Life gets hard.  Real hard.  Harder than a space age polymer.  Harder that the head of the inexorable boyfriend.  Hard.  Sometimes all I can do is take a moment sit and meditate on what is being presented to me. Why are these situations in my life?  Am I being tested?  What can I pro actively do to make myself more comfortable, move forward, vibrate higher.  OR.... Am I in the eye of a lesson, I need to sit with my feelings, be in the moment, chew my unease.  There is no blueprint, book, or guru who can tell you what is going to happen.  Believe me I have tried.  I have been to COUNTLESS Psychics, Channels, Mystics.  I've had Rolfing, Reiki, been to Iridologists, Acupuncturists, Chinese doctors, Nutritionists, Spiritual healers.  I've had pranic healing, and laying of the hands..  the search continues.
My point being is sometimes the message is just be.  The universe is taking care of everything.  What is difficult today may have a different light tomorrow.  No matter what happens it is what is supposed to happen.  God's big plan.  There are no mistakes, you can't fuck it up.  The universe is going to get you to where you need to be weather you scream and fight, drag your feet, or surrender and be gently carried.  The big clusterfuck for me is staying out of the results "what's gonna happen?  what if.. what if... what if...   "what if" will either become "what is" or not.  Why worry about it now.  And here is the gold.  All we need to do is be strong, fight hard for what we believe in and let the universe organize around us.  It's all being done for us.  Everything.  Meant to be and not meant to be is the good news.  Both.  I once heard someone say God has only 2 answers to your prayers... "Yes" and "Not now, I have something better in store for you".

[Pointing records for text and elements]
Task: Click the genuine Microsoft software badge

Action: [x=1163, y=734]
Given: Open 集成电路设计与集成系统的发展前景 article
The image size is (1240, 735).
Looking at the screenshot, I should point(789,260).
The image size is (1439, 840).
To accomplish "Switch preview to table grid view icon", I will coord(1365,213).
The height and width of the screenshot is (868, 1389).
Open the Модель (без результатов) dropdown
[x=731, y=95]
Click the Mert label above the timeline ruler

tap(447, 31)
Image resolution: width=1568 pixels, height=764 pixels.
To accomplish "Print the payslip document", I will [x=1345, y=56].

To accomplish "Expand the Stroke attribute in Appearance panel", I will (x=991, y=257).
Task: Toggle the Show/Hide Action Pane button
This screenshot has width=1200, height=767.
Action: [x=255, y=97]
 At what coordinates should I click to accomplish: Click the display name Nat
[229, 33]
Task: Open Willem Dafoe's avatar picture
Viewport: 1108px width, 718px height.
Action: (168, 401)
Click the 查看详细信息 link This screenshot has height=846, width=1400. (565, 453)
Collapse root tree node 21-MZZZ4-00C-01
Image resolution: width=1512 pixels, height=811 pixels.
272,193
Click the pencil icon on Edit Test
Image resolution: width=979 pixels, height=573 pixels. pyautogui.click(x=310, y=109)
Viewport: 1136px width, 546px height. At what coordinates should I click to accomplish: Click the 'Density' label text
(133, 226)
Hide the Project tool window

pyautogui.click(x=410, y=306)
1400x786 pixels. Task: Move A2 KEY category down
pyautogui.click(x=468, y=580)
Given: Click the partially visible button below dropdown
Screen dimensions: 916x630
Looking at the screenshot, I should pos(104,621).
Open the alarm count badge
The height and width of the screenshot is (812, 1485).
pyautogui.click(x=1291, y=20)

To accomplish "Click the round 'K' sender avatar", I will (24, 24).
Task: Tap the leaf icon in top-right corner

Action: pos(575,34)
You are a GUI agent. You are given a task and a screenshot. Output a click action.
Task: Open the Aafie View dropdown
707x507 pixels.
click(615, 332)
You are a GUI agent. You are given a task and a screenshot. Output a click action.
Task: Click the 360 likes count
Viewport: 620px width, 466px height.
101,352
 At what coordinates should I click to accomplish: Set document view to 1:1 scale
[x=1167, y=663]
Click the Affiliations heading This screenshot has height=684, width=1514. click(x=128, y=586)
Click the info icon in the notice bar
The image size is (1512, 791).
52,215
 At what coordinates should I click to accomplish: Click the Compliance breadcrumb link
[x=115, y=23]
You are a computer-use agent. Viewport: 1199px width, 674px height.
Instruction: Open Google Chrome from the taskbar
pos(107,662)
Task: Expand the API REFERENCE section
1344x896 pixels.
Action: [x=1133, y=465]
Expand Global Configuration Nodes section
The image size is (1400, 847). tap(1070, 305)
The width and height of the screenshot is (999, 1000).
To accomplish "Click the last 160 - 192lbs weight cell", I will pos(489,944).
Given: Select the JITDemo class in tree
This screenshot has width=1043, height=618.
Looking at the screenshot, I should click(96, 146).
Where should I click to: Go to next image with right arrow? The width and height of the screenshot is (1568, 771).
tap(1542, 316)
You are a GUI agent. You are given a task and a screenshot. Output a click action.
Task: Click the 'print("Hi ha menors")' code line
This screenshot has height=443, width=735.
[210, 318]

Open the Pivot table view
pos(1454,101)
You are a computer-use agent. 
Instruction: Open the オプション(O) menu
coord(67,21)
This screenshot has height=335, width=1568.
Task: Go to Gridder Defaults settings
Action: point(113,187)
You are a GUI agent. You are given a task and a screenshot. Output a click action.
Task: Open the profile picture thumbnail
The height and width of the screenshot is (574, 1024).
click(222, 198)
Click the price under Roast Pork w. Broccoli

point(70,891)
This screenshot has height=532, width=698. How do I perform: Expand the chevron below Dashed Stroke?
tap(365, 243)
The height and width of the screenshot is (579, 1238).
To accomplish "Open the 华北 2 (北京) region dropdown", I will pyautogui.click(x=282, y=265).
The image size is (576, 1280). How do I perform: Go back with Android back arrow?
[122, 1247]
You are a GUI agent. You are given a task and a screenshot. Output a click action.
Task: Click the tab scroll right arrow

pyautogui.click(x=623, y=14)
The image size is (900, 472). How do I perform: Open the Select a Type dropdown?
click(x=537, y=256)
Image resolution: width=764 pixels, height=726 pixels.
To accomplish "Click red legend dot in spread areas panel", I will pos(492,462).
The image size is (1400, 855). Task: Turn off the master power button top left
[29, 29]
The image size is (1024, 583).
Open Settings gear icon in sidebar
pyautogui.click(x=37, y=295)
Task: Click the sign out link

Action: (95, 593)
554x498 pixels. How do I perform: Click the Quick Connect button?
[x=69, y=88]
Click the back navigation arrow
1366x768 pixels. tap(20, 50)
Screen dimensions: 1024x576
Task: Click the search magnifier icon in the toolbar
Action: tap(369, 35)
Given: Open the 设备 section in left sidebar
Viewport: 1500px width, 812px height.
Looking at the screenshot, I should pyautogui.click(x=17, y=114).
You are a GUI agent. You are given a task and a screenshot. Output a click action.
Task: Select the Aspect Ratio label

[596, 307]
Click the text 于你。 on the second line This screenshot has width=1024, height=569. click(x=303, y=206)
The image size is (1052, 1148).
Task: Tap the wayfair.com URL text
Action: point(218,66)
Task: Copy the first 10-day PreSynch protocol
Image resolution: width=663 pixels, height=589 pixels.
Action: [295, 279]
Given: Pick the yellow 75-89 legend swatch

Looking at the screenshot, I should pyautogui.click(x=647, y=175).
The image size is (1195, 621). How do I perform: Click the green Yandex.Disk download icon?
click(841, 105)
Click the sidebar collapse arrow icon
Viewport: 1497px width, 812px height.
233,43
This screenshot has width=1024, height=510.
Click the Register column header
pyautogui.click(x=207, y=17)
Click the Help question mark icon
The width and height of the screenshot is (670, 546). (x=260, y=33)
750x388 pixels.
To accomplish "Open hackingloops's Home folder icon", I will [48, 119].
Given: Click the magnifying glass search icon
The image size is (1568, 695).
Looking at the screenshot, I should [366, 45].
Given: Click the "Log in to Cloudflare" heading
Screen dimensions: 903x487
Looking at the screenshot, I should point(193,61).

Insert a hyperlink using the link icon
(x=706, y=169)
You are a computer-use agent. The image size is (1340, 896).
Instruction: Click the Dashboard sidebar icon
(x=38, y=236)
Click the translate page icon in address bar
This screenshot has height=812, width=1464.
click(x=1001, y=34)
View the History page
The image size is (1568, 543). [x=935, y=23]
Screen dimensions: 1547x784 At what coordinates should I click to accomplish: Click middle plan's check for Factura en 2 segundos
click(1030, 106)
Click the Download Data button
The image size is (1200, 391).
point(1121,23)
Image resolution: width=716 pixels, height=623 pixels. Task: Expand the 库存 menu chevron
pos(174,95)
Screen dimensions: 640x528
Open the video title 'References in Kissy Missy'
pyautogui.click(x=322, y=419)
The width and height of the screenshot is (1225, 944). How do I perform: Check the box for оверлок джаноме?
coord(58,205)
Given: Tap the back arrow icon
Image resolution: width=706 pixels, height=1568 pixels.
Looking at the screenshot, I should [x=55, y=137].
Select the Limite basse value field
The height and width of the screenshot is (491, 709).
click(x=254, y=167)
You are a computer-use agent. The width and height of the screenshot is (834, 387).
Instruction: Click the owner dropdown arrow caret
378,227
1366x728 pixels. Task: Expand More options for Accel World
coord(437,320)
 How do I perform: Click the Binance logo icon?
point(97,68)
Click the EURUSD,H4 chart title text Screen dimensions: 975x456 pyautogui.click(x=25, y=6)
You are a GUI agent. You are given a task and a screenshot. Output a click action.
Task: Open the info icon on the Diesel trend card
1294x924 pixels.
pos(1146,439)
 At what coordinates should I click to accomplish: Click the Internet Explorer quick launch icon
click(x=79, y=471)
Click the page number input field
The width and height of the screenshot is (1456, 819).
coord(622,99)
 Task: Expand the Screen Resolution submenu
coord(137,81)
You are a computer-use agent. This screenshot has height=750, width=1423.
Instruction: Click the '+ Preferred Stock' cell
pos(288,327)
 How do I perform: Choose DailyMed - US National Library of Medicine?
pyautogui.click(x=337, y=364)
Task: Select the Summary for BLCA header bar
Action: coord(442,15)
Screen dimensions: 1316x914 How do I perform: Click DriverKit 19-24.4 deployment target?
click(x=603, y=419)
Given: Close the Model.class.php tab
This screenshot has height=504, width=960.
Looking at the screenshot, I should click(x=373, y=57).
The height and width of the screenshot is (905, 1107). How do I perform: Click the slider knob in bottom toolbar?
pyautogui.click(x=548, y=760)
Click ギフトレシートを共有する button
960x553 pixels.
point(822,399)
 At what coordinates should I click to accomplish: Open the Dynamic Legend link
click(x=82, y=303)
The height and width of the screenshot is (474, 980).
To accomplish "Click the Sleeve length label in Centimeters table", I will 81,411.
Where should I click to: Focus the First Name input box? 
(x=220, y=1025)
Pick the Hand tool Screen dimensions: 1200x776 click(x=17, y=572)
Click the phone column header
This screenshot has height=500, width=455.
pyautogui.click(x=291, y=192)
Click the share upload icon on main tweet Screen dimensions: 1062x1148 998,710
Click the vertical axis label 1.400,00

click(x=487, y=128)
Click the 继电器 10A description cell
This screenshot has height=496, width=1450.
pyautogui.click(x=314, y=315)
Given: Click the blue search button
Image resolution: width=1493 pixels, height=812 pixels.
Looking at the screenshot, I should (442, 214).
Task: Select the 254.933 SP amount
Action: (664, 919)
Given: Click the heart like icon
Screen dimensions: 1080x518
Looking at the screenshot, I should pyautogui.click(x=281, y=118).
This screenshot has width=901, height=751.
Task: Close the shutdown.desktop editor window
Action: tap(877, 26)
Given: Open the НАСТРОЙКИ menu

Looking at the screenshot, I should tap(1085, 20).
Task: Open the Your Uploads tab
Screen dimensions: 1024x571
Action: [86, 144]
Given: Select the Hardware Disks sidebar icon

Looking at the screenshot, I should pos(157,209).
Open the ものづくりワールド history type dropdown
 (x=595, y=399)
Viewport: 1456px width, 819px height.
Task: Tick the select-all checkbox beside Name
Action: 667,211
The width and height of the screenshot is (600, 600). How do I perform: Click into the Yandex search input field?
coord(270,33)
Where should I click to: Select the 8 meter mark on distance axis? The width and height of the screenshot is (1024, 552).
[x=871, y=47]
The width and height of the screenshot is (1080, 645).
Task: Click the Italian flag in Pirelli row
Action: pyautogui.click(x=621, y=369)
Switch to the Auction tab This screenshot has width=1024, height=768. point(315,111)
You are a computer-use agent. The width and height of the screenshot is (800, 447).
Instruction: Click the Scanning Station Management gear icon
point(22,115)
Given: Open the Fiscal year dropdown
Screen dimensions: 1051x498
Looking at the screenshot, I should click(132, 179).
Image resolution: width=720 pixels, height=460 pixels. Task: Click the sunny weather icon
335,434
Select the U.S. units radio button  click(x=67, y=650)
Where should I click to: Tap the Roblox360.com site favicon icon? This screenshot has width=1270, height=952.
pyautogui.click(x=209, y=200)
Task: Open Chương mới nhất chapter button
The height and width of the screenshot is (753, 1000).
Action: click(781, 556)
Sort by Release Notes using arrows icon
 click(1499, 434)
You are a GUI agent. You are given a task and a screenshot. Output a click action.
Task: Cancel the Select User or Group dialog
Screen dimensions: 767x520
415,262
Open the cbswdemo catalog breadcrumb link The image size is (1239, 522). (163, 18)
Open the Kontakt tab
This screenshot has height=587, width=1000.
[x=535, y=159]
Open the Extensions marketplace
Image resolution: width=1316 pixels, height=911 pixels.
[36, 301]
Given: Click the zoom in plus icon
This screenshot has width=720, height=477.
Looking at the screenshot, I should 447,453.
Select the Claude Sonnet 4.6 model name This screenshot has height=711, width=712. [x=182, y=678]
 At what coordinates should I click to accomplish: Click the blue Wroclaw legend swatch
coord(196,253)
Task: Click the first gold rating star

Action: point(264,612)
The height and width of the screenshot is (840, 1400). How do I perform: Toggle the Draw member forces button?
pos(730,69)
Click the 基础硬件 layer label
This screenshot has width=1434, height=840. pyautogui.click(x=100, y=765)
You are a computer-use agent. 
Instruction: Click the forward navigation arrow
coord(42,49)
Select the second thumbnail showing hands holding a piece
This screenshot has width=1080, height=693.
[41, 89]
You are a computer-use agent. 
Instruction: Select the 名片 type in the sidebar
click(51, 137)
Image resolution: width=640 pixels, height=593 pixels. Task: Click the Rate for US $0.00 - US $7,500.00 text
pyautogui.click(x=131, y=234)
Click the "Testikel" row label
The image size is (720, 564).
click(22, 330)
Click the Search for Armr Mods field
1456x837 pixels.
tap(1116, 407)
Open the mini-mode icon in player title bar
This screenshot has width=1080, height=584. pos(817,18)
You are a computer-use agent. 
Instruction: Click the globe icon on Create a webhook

• [Goal 1]: In the reflection on surrendering to the universe, what are the two answers to prayers that the writer once heard God has?
• [Goal 2]: Pick up the reflection on surrendering to the universe right after its final sentence and carry it forward.

• [Exercise response 1]: "Yes" and "Not now, I have something better in store for you."

• [Exercise response 2]:
 


Posted on 07/01/2009 10:46 AM Visits: 199
DaniBouvier: 07/01/2009 11:12 AM
goosh, I really love the way you write!! I feel identified with this actually :/...
xx
Elise: 07/01/2009 11:33 AM
Most of the time when I look at what is occurring in my life I just have to laugh, because I will resist what the universe is throwing at me because I think I know what is best. lol. Then I realize about a week later after I went through so much shit and it still didn't turn out my way, that what I was resisting was what was best for me. Lately I've just been trying to live in the present, the now. Just trying to be happy and stay positive so that I don't attract something with my negative energy.

Love your journal. Can most definitely relate.
Elise.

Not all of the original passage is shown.